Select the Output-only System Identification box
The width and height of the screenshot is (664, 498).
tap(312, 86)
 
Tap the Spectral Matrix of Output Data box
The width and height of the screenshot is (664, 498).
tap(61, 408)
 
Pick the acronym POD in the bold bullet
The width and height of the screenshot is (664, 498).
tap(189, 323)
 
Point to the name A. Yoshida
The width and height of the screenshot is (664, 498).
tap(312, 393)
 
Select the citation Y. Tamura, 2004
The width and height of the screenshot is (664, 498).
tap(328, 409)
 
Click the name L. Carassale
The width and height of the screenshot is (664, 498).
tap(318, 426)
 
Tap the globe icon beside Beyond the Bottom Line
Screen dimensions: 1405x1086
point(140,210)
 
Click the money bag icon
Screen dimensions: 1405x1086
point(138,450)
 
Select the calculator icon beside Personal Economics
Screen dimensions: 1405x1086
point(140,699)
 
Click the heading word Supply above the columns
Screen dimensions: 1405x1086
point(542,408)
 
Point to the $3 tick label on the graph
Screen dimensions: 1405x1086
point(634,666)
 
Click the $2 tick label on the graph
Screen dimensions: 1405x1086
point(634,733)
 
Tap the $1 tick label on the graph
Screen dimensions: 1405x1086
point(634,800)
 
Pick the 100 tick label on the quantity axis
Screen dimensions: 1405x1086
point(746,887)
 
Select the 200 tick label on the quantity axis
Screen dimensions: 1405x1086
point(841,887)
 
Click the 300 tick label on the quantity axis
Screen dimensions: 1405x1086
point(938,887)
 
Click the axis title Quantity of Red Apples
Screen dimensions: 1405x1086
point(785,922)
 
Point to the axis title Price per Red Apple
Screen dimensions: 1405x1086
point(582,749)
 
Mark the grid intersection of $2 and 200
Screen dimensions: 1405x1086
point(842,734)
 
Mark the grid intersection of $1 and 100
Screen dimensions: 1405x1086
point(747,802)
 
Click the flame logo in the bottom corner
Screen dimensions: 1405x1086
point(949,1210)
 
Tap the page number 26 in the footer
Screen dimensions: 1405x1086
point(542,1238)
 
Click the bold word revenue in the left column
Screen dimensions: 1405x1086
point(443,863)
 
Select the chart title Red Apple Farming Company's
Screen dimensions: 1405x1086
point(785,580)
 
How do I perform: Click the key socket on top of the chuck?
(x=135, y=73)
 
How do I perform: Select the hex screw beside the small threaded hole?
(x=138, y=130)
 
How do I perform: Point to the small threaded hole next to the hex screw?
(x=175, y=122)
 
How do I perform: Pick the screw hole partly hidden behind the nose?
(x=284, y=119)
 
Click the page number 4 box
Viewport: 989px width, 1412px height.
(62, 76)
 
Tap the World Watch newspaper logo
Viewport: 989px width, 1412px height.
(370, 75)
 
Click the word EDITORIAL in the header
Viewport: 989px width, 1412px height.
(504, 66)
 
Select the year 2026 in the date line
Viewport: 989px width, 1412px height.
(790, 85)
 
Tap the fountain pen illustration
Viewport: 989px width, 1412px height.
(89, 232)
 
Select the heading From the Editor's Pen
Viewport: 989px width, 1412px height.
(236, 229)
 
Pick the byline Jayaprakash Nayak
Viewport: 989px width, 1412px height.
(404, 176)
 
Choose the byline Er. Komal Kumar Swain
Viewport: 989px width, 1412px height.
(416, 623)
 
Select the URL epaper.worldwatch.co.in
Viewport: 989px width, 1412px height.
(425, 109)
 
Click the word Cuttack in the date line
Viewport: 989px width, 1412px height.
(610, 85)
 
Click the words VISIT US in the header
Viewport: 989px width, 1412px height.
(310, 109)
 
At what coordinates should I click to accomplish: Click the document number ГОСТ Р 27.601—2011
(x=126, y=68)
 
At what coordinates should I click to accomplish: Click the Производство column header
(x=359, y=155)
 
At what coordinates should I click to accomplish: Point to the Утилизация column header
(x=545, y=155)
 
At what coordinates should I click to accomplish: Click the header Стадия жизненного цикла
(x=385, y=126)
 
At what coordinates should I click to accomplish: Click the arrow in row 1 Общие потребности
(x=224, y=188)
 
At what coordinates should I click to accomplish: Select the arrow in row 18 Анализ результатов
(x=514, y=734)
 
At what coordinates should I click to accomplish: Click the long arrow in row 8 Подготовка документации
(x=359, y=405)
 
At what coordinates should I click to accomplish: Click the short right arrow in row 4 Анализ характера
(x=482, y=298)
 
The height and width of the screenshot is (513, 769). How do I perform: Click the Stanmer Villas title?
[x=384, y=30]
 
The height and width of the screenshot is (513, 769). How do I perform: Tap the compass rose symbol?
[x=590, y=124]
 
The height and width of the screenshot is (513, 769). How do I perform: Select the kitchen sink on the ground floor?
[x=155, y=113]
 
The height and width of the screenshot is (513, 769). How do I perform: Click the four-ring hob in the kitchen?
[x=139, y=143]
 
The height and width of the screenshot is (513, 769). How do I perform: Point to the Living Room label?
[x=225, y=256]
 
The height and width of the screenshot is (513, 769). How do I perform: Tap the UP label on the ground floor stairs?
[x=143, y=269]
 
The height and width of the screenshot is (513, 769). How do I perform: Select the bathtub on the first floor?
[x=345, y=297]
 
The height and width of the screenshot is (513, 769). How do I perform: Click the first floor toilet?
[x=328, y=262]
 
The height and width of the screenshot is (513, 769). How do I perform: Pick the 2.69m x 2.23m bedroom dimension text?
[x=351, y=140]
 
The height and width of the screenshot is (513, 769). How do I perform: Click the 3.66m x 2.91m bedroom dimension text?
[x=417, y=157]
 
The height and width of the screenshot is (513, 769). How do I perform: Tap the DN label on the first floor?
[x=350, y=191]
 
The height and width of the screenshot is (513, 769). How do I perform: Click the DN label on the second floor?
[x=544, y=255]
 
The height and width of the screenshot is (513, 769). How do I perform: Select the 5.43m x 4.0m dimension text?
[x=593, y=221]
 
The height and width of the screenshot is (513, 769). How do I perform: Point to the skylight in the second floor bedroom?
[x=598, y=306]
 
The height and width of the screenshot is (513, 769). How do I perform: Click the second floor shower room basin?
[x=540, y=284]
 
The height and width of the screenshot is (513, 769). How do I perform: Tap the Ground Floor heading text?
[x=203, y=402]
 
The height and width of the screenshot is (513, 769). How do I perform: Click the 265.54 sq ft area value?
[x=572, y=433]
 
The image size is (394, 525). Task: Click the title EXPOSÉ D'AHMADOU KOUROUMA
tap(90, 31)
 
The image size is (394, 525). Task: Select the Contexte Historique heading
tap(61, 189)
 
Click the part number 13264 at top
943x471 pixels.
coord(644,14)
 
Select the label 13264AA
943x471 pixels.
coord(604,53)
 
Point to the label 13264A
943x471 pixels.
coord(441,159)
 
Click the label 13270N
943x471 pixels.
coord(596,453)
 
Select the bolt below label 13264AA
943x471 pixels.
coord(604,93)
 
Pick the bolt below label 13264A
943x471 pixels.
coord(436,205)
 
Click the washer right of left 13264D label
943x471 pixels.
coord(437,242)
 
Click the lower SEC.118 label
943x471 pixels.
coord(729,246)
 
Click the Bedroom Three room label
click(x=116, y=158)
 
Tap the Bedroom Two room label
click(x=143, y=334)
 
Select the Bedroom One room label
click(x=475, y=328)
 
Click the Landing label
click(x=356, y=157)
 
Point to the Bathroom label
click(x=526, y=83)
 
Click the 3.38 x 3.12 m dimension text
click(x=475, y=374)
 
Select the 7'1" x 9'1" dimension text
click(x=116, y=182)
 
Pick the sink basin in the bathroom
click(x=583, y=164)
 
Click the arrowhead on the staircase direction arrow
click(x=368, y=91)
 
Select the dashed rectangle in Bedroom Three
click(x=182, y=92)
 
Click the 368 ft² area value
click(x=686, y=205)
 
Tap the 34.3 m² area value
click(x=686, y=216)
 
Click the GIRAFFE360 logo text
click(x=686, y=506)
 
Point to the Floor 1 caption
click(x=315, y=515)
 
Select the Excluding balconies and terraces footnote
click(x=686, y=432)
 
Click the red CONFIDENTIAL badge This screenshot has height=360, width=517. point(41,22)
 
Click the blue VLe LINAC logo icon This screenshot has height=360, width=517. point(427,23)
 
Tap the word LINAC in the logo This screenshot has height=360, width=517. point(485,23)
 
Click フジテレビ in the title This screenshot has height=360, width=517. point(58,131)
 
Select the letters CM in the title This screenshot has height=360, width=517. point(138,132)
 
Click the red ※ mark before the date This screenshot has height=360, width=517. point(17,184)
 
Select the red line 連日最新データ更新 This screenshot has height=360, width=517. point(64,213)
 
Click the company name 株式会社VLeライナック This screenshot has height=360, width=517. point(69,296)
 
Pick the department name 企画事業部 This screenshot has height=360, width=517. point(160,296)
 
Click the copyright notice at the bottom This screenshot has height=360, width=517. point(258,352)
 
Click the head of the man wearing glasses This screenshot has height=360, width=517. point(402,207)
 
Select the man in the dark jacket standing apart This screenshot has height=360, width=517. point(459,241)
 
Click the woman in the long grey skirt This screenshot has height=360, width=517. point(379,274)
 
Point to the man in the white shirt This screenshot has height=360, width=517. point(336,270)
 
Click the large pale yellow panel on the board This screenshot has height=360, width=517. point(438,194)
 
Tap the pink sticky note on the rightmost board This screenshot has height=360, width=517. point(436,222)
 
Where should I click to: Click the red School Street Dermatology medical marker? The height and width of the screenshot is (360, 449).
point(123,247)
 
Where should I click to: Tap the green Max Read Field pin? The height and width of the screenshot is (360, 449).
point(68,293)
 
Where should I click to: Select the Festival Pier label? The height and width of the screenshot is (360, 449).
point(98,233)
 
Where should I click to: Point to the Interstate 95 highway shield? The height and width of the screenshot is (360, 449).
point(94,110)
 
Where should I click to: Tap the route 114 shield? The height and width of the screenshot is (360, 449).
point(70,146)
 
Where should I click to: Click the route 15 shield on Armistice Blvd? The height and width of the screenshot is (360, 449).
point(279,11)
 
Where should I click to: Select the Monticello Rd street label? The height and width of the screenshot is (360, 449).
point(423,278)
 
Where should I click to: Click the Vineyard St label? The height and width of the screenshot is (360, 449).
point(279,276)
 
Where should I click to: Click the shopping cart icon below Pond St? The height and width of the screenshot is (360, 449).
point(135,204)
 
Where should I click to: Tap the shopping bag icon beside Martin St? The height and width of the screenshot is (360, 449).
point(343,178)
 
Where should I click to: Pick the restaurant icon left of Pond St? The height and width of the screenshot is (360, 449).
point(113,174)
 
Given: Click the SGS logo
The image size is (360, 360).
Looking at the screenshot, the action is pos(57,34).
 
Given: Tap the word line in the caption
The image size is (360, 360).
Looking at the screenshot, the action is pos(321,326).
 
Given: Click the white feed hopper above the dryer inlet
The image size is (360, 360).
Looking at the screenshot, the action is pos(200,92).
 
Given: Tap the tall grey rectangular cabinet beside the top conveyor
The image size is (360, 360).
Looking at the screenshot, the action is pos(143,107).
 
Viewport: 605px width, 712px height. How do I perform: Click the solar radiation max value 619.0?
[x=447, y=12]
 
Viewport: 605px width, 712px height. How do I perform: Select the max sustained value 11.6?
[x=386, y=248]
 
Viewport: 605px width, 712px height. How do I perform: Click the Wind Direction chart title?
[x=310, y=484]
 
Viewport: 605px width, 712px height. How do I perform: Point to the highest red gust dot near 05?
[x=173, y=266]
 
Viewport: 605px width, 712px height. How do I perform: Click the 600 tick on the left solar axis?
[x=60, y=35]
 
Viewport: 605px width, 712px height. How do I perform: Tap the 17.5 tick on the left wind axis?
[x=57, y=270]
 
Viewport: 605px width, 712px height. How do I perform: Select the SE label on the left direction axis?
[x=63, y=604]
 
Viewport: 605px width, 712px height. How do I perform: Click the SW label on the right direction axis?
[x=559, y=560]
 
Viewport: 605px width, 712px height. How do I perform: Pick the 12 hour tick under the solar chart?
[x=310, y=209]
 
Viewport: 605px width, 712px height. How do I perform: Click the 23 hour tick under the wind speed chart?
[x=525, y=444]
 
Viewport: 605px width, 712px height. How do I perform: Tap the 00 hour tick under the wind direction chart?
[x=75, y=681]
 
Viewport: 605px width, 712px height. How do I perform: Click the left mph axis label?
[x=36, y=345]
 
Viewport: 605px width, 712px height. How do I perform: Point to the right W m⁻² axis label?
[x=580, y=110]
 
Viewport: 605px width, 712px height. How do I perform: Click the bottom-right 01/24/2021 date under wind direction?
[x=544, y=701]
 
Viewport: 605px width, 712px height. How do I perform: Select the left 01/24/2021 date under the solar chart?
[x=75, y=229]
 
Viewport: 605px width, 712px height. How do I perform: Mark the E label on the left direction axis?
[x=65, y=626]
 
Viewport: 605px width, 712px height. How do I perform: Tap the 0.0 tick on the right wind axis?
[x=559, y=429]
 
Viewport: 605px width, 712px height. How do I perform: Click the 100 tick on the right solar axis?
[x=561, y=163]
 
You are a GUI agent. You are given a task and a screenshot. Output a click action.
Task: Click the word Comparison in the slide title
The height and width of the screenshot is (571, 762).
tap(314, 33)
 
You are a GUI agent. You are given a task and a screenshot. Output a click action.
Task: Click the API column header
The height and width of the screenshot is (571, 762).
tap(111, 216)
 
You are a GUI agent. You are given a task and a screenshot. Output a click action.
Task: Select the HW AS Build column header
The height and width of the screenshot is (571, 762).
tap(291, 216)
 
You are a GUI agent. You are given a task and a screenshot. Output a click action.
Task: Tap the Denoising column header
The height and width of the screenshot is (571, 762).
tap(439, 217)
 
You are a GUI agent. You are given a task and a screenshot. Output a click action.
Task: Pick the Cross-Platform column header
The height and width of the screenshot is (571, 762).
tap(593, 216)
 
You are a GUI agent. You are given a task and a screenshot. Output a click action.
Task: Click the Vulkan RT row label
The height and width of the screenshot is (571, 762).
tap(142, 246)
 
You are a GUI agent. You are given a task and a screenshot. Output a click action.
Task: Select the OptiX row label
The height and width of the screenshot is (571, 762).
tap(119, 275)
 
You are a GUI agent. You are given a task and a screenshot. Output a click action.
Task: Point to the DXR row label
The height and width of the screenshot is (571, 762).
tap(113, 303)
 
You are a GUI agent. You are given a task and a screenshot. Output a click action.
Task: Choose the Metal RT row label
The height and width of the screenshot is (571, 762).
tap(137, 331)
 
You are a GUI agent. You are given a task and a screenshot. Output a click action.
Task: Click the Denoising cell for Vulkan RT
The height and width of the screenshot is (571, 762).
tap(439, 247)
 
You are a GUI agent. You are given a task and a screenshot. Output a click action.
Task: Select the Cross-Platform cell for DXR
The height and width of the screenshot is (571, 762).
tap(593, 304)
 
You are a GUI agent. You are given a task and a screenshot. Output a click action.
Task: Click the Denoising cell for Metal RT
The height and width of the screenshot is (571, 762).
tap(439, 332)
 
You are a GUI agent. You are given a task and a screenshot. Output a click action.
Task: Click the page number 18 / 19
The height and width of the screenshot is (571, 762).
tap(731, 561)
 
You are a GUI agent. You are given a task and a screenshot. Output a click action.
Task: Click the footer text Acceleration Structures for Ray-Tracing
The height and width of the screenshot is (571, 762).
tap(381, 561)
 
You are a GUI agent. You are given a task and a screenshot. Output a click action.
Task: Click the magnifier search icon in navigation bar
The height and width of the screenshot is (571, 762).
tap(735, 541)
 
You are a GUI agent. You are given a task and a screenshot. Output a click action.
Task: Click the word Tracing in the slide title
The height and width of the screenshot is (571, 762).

= Directions =
Print the material verbatim, from the line containing "Select the dashed rectangle in Bedroom Three" through the line containing "point(123,247)", including both of those lines.

= Solution to this exercise =
Select the dashed rectangle in Bedroom Three
click(x=182, y=92)
 
Click the 368 ft² area value
click(x=686, y=205)
 
Tap the 34.3 m² area value
click(x=686, y=216)
 
Click the GIRAFFE360 logo text
click(x=686, y=506)
 
Point to the Floor 1 caption
click(x=315, y=515)
 
Select the Excluding balconies and terraces footnote
click(x=686, y=432)
 
Click the red CONFIDENTIAL badge This screenshot has height=360, width=517. point(41,22)
 
Click the blue VLe LINAC logo icon This screenshot has height=360, width=517. point(427,23)
 
Tap the word LINAC in the logo This screenshot has height=360, width=517. point(485,23)
 
Click フジテレビ in the title This screenshot has height=360, width=517. point(58,131)
 
Select the letters CM in the title This screenshot has height=360, width=517. point(138,132)
 
Click the red ※ mark before the date This screenshot has height=360, width=517. point(17,184)
 
Select the red line 連日最新データ更新 This screenshot has height=360, width=517. point(64,213)
 
Click the company name 株式会社VLeライナック This screenshot has height=360, width=517. point(69,296)
 
Pick the department name 企画事業部 This screenshot has height=360, width=517. point(160,296)
 
Click the copyright notice at the bottom This screenshot has height=360, width=517. point(258,352)
 
Click the head of the man wearing glasses This screenshot has height=360, width=517. point(402,207)
 
Select the man in the dark jacket standing apart This screenshot has height=360, width=517. point(459,241)
 
Click the woman in the long grey skirt This screenshot has height=360, width=517. point(379,274)
 
Point to the man in the white shirt This screenshot has height=360, width=517. point(336,270)
 
Click the large pale yellow panel on the board This screenshot has height=360, width=517. point(438,194)
 
Tap the pink sticky note on the rightmost board This screenshot has height=360, width=517. point(436,222)
 
Where should I click to: Click the red School Street Dermatology medical marker? The height and width of the screenshot is (360, 449).
point(123,247)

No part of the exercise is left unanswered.